Stochastic bias of some increased-decrease congestion controls: HS TCP case study - Milan Vojnovic

Class covers many control circuits (e.g. AIMD).

High Performance Active End-to-end Active Monitoring - Les Cottrell

NetLogger and Web100 - Brian Tierney, LBL

Try to understand TCP performance using Web100/Net100 and NetLogger. Web100 has about 140 variables one can interrogate and in some cases set them.

Wanted to look at why cwnd changes. Look at congestionSignals (rexmit, FastRexmit & ECN), sendStall Interface queue is full (txqueuelen), MaxRwinRcvd receiver advertyised window, congestion window validation.  Net100 pyWAD, conceived as tuning daemon. Simplifies logging web100 events including derived events, specify duration of run. Important point cannot analyze TCP in isolation of the OS etc. Very powerful visualization tool. Behavior is not understood in detail but very interesting. Parallel streams may be a bad idea with well tuned streams. Web100 adds about 5% cpu overhead. 

Richard Hughes-Jones, Manchester University

Using UDPMon for throughputs.
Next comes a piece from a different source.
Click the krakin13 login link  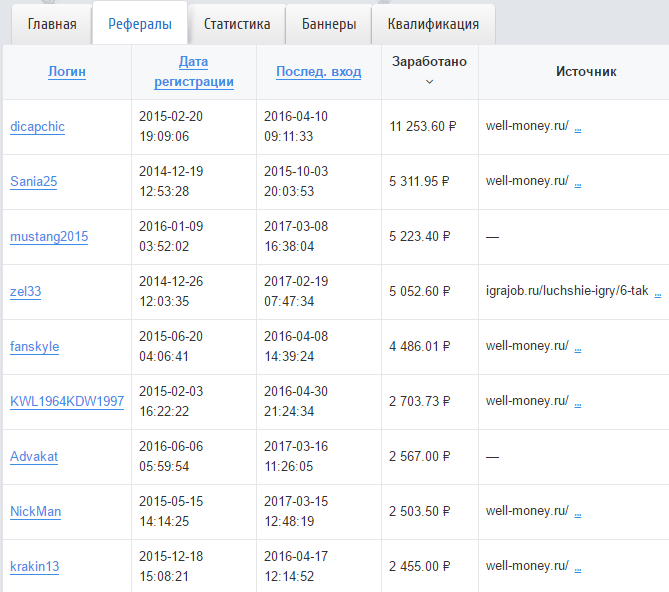click(35, 567)
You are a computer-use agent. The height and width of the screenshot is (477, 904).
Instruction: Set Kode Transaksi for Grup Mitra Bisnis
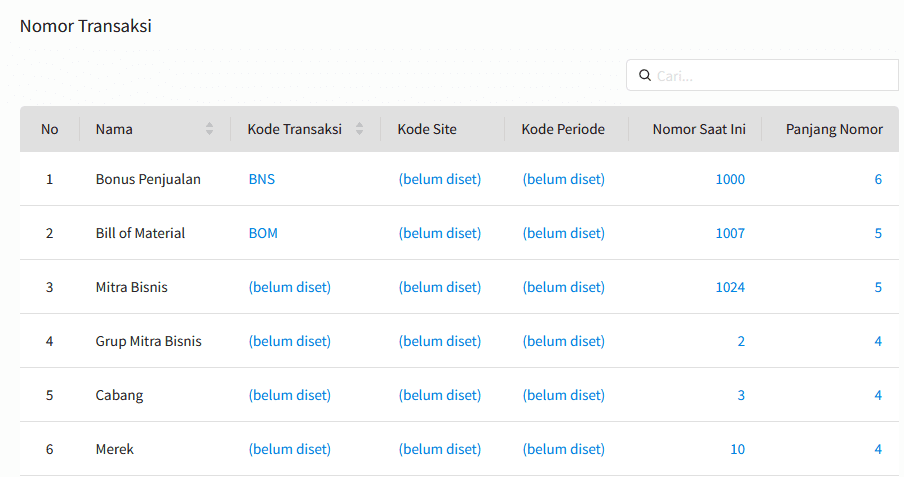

Has logic analyzer on PCI bus. Look at NIC behaviors. Intel Pro/1000 has interrupt coalescing. NICs have unloaded checksum, interrupt coalescing. RDMA will allow unloading of data copies.

An overview of RDMA over IP - Allyn Romanow, Cisco

Host processing for TCP/IP are too much at high (>1 Gbps) speeds. TCP/IP host can't keep up with link bandwidth on receive. Per bytes costs dominate. Need to eliminate copying. 1.2cpus at 700Mbits/s RDMA only 30% with RDMA. Zero copy TCP is unreliable, idiosyncratic, expensive. Mem-to-mem using net protocols to carry placement information has satisfactory performance for FCS. Microsoft interested in making RDMA a standard. (http://ietf.org/html.charters/rddp-charter.html and www.rdmaconsortium.org/home. iSCSI will run direct over RDMA. Lot of open issues (e.g. ordering constraints, does it eliminate the need for jumbos in short term, security ). Initial focus is not on WAN, but it will probably be used there eventually. Other technologies in the non  TCP disk space at Scheduled Transfers (ST), SCTP, FCS over IP, iSCSI

Discussions

 YottaYotta - Geoff Hayward.  We discussed their Fiber Channel Standard (FCS) disk array controllers with a TCP interface. The controller comes as a switch with (I think) 12 blades. Each blade has 4x2Gbits/s. The interface to TCP is via a product (IFCP) from another company where each interface will drive 2*1GE TCP interface. Flow control is set up by configuring the interface to accept/provide so many FCS credits. This is based on the Bandwidth*RTT product. If the link is dedicated then the the number of credits are equal to BW*RTT. If one believes that the link is < 10% utilized then it is set to 90%*BW*RTT. If there is loss the the ICTP dynamically reduces the FCS credits. They are able to support distributed RAID and  tests. remote mirroring which might simplify replication needs. There could be interest in porting FAST TCP to the Yotta Yotta equipment.

I talked to of Wayne Hong of Carleton University about their tests with high throughput. They achieved 11.1Gbits/s bi-directional TRIUMF to Chicago over lightpaths.

I had discussions with Sven Ubik of CESnet concerning helping them get access to NIKHEF and thence StarLight. We involved Antony Antony and Linbda Winkler in these discussions.

I had discussions with Steven Low of Caltech concerning an NSF ITR proposal he is putting together. I will follow up on my return (after I finish writing my trip report, and filling out all the other paper work to get reimbursed for the travel and meeting fees, catching up on email etcx.)